All of lore.kernel.org
 help / color / mirror / Atom feed
From: Mike Waychison <mikew-hpIqsD4AKlfQT0dZR+AlfA@public.gmane.org>
To: Jim Winget <winget-hpIqsD4AKlfQT0dZR+AlfA@public.gmane.org>
Cc: containers-cunTk1MwBs9QetFLy7KEm3xJsTq8ys+cHZ5vskTnxNA@public.gmane.org,
	haveblue-r/Jw6+rmf7HQT0dZR+AlfA@public.gmane.org,
	Ralph-Gordon.Paul-4bfl1RV3iZDOEhgYWvzSCYQuADTiUCJX@public.gmane.org,
	dave-23VcF4HTsmIX0ybBhKVfKdBPR1lH4CV8@public.gmane.org
Subject: Re: [RFC][PATCH] x86_86 support of checkpoint/restart (Re: Checkpoint / Restart)
Date: Mon, 09 Feb 2009 11:25:23 -0800	[thread overview]
Message-ID: <49908323.3090606@google.com> (raw)
In-Reply-To: <f4192e520902090953x43a98134hfaa8443d586a32a6-JsoAwUIsXosN+BqQ9rBEUg@public.gmane.org>

Jim Winget wrote:
> Any way to use a delayed checkpoint signal (perhaps somewhat
> non-deterministic, e.g. "do it now" really means "do it pretty soon") that
> is only taken on return to user space thus allowing a deterministic
> solution?

Ya, I'm thinking that a 'checkpoint' signal would be advisory, with the 
SIG_DFL action performing the checkpoint itself.

Considering that we'd need to cleanly get access to all registers, the 
checkpoint itself needs to be a well defined path from 
userland->kernelland.  I'm wondering if sys_checkpoint could be this 
well-defined path using the PTREGSCALL stub macro.

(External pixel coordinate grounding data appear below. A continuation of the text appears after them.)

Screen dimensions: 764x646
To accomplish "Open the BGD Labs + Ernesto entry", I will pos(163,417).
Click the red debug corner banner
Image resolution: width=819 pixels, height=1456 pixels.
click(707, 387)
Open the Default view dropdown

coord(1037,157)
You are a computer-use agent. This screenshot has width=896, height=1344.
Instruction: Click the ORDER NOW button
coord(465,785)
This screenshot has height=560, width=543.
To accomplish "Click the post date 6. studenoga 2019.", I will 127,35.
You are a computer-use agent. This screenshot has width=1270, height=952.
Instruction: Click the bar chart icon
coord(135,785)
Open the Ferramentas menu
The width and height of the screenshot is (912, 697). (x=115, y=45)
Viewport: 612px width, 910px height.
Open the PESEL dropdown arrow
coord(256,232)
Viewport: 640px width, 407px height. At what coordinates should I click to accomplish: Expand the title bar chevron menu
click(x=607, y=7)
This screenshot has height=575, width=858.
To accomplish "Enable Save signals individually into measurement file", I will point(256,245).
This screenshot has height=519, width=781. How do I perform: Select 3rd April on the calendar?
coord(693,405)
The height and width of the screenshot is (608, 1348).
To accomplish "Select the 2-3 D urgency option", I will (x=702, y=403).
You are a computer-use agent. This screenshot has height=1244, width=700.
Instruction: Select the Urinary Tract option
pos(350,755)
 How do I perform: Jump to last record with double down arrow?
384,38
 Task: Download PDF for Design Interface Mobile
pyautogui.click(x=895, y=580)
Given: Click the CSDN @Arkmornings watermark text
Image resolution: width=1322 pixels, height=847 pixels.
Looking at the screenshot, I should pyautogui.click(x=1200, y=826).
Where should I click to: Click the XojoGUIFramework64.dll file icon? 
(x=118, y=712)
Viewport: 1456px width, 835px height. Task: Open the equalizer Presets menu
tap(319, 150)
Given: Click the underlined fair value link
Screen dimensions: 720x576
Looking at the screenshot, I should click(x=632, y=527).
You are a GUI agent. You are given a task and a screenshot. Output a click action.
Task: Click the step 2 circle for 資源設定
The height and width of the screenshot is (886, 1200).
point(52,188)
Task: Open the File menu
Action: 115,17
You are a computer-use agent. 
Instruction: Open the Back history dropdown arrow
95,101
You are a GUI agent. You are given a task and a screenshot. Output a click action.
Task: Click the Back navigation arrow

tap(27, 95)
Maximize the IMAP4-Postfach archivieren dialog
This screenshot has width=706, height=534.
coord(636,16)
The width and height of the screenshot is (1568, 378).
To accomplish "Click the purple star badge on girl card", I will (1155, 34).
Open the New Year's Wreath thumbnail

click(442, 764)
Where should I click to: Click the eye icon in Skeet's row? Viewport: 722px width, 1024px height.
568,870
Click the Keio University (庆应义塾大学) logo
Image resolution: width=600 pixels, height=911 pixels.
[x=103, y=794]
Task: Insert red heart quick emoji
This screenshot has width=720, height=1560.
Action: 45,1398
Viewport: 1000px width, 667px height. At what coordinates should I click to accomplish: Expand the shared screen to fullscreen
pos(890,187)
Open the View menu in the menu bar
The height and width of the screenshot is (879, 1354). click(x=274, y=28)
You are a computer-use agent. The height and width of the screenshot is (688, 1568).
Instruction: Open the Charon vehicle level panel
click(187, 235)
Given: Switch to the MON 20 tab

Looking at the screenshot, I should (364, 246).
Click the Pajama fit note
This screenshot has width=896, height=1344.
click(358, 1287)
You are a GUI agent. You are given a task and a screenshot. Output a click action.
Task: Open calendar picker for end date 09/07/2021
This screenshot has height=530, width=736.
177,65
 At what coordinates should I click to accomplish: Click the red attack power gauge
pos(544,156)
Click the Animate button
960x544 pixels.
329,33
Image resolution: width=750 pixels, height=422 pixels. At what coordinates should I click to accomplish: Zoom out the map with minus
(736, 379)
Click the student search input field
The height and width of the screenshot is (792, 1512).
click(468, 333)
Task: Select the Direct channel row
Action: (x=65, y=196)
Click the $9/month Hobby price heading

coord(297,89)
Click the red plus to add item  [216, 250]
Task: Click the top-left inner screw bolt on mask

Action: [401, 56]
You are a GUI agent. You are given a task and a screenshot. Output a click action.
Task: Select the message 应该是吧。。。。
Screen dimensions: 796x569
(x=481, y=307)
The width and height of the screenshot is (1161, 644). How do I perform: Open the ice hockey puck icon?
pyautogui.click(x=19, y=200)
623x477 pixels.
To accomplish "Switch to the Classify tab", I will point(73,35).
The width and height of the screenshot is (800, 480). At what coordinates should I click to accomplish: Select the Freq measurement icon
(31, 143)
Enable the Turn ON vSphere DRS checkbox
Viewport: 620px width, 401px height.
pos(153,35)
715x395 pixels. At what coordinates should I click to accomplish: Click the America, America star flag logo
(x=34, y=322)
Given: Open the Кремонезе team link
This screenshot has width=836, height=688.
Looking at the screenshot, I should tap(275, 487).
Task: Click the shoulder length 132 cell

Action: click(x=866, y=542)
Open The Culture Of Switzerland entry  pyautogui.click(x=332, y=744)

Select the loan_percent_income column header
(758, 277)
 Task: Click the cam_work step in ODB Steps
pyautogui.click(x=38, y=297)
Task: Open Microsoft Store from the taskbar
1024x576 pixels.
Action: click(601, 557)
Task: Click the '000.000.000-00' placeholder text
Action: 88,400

For tasks that aren't checkpoint-aware, SIG_DFL could possibly be done 
by having the vsyscall page/vdso implement the userland sighandler that 
calls sys_checkpoint.

What this means though is that we won't be able to freeze or SIGSTOP 
tasks before checkpoint.  Both of these paths can be entered via a 
variety of kernel entry points and unless we start dumping the full 
ptregs on each entry point, we'll never be able to reliably get access 
to all registers.

sys_checkpoint itself would have to have it's own method to quiesce all 
the tasks (basically wait for all tasks to enter sys_checkpoint so that 
a multi-task checkpoint is self-consistent).  The nice thing about a 
signal too is that userland can block it and ignore it in a 
deterministic way.  The failure logic for ignored or blocked-for-a-long 
time can be pushed back down to userland.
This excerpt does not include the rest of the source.